▶ TASK INSTRUCTIONS
Copy out each line of the entries below in which the string "agent" appears.

▶ DATA SHOWN
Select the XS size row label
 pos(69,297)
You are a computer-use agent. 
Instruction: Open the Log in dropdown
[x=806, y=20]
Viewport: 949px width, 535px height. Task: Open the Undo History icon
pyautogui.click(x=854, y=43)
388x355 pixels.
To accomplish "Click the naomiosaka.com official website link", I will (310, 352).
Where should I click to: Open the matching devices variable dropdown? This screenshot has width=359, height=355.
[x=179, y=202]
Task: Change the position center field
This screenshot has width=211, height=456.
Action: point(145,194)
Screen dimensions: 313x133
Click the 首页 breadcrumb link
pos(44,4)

---

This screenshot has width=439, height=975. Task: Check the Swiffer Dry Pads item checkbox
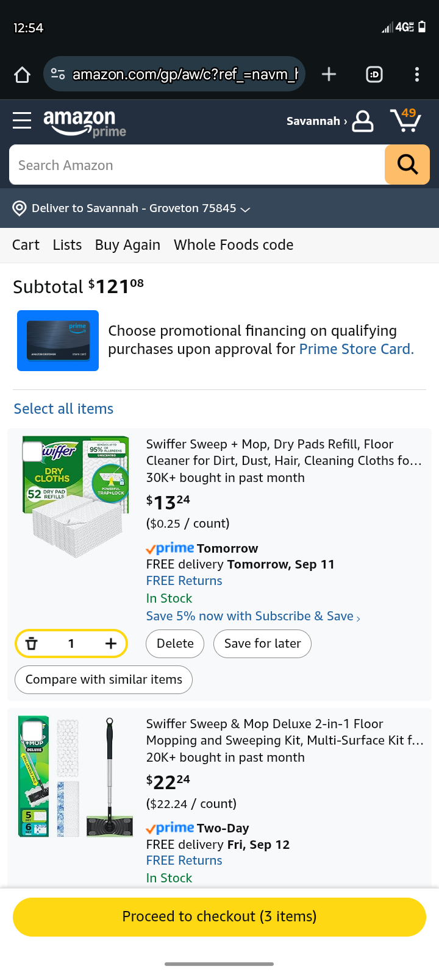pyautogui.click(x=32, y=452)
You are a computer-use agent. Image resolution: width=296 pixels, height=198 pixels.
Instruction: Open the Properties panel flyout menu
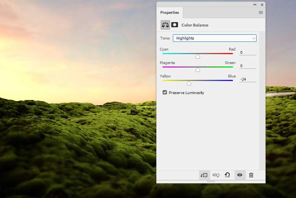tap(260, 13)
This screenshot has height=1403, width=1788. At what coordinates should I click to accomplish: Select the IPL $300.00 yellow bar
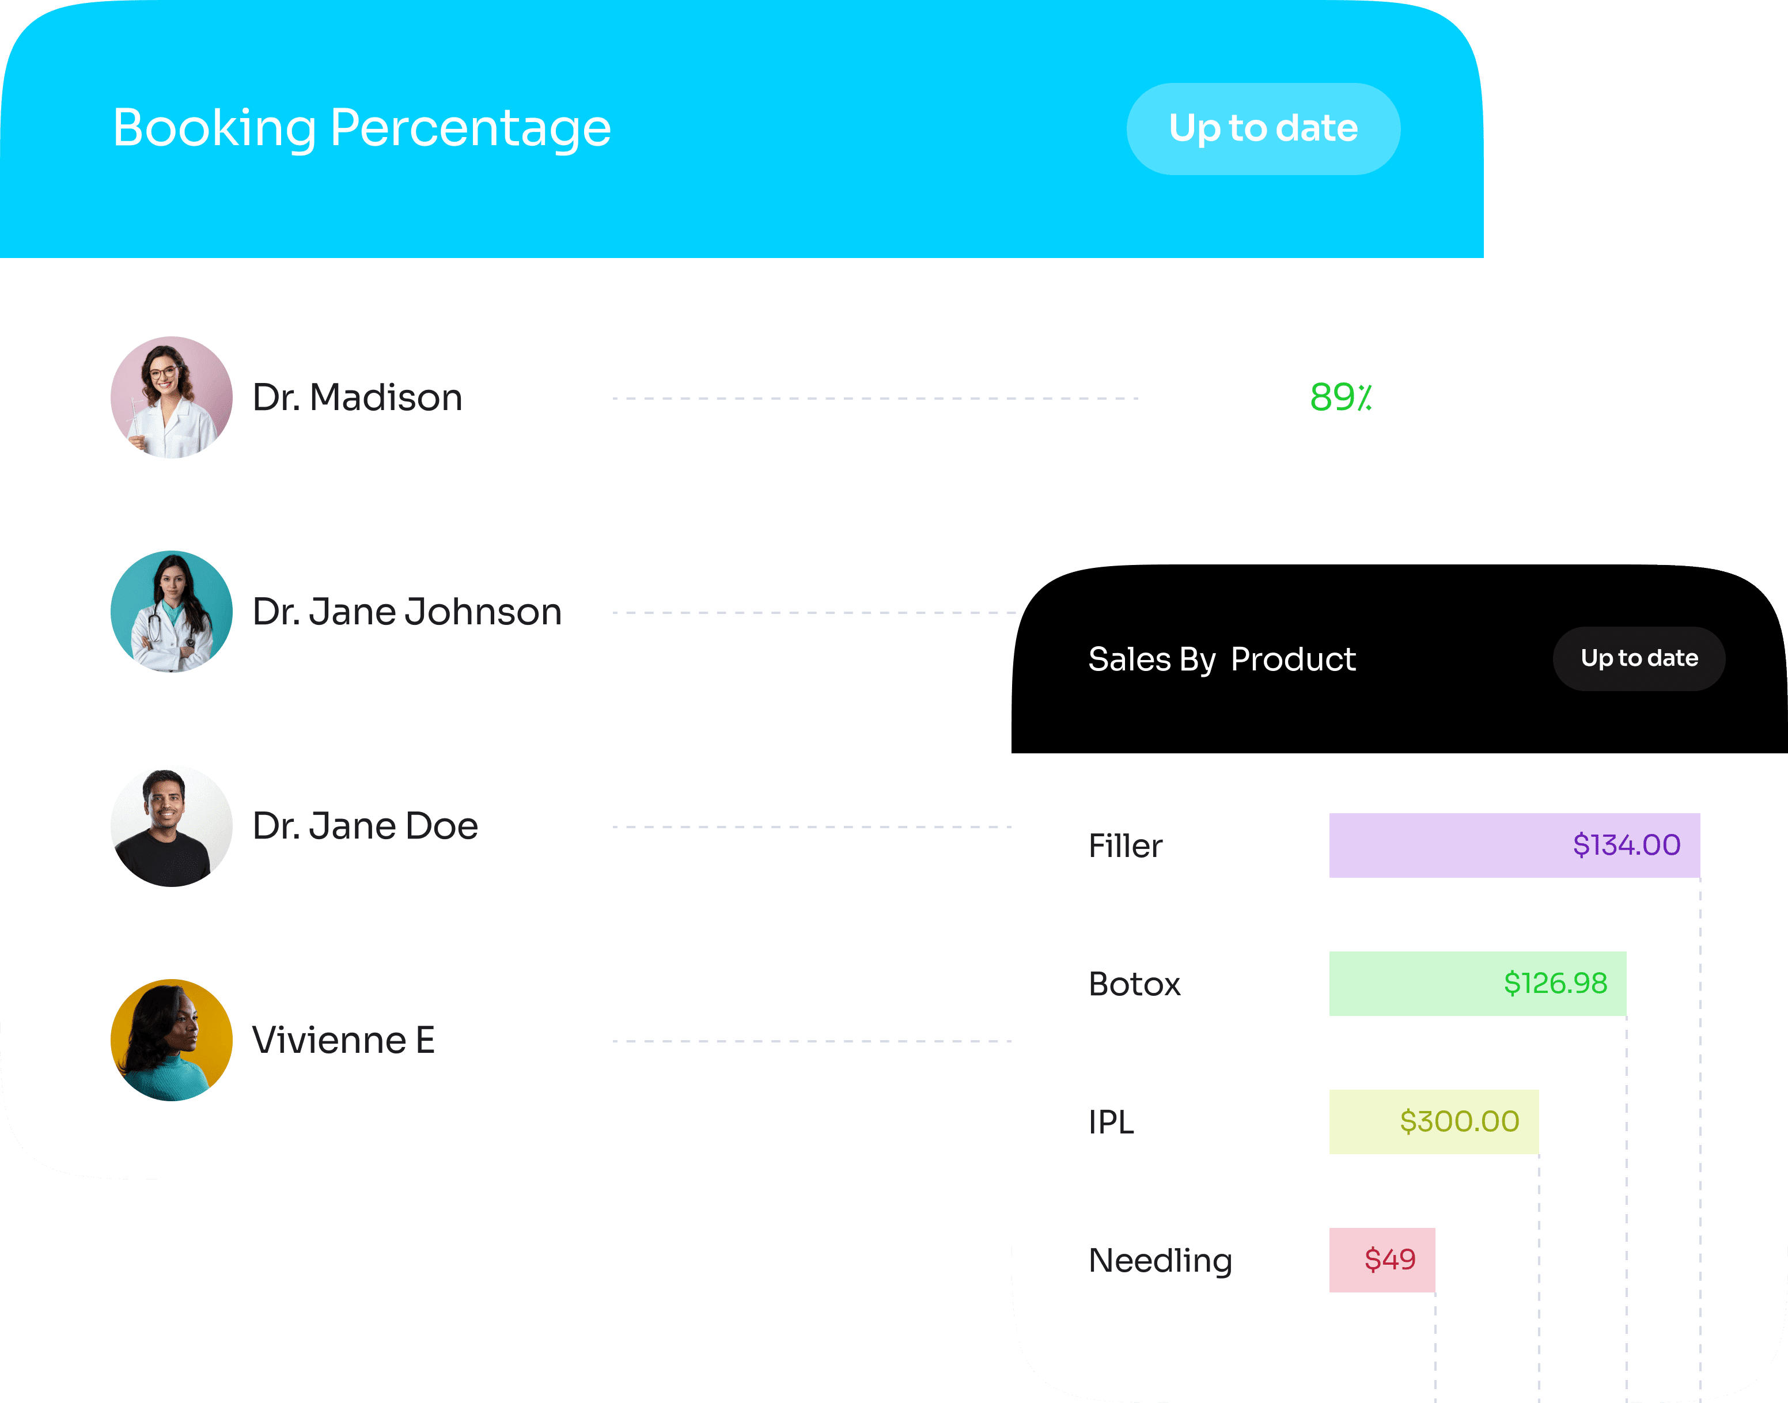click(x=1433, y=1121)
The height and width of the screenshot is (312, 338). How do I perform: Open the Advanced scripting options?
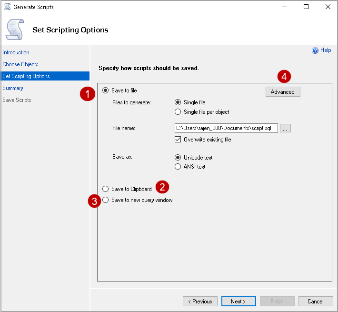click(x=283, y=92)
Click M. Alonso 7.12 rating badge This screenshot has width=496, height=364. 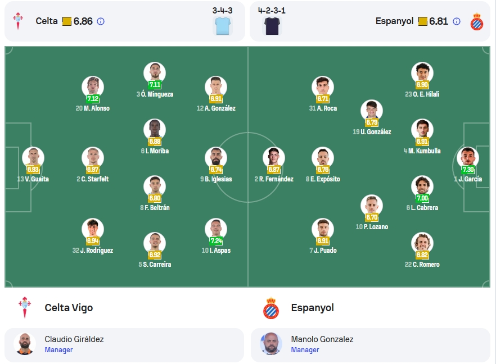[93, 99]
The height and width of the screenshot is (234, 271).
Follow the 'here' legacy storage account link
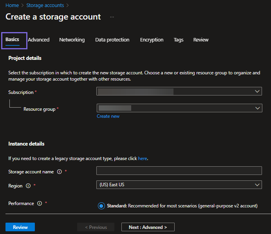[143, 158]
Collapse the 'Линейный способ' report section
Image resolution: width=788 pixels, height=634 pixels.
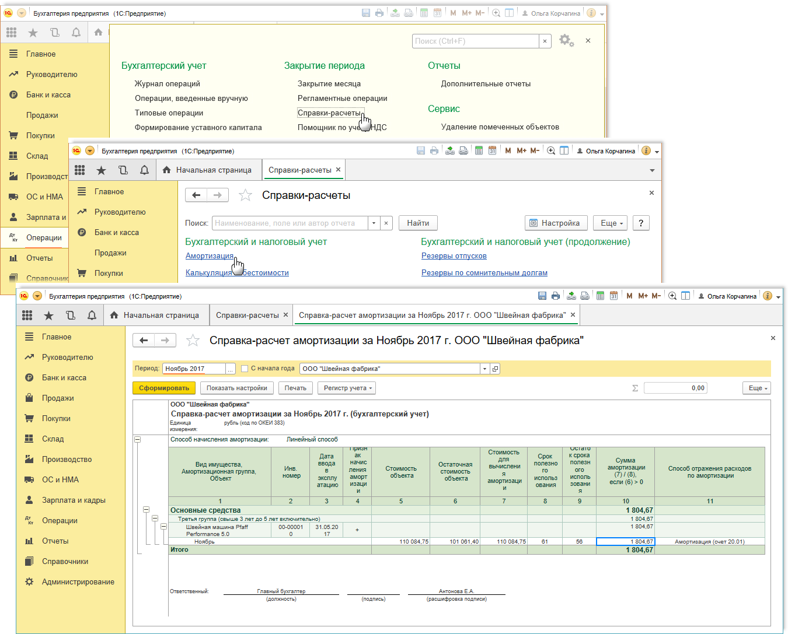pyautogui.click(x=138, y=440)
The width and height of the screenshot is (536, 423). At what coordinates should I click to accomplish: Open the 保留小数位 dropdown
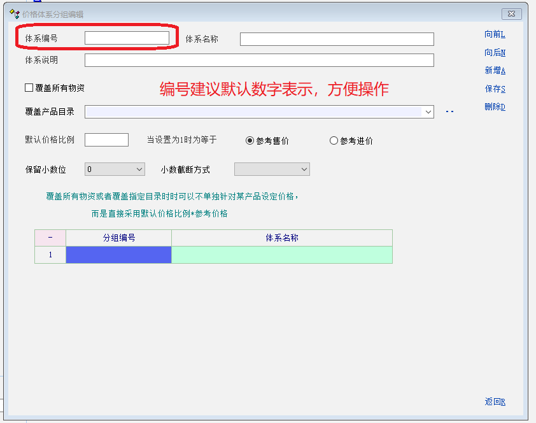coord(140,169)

▶ RESPONSE TO THIS TASK
You are a computer-use agent. 
You are a computer-use agent. Image resolution: width=296 pixels, height=198 pixels.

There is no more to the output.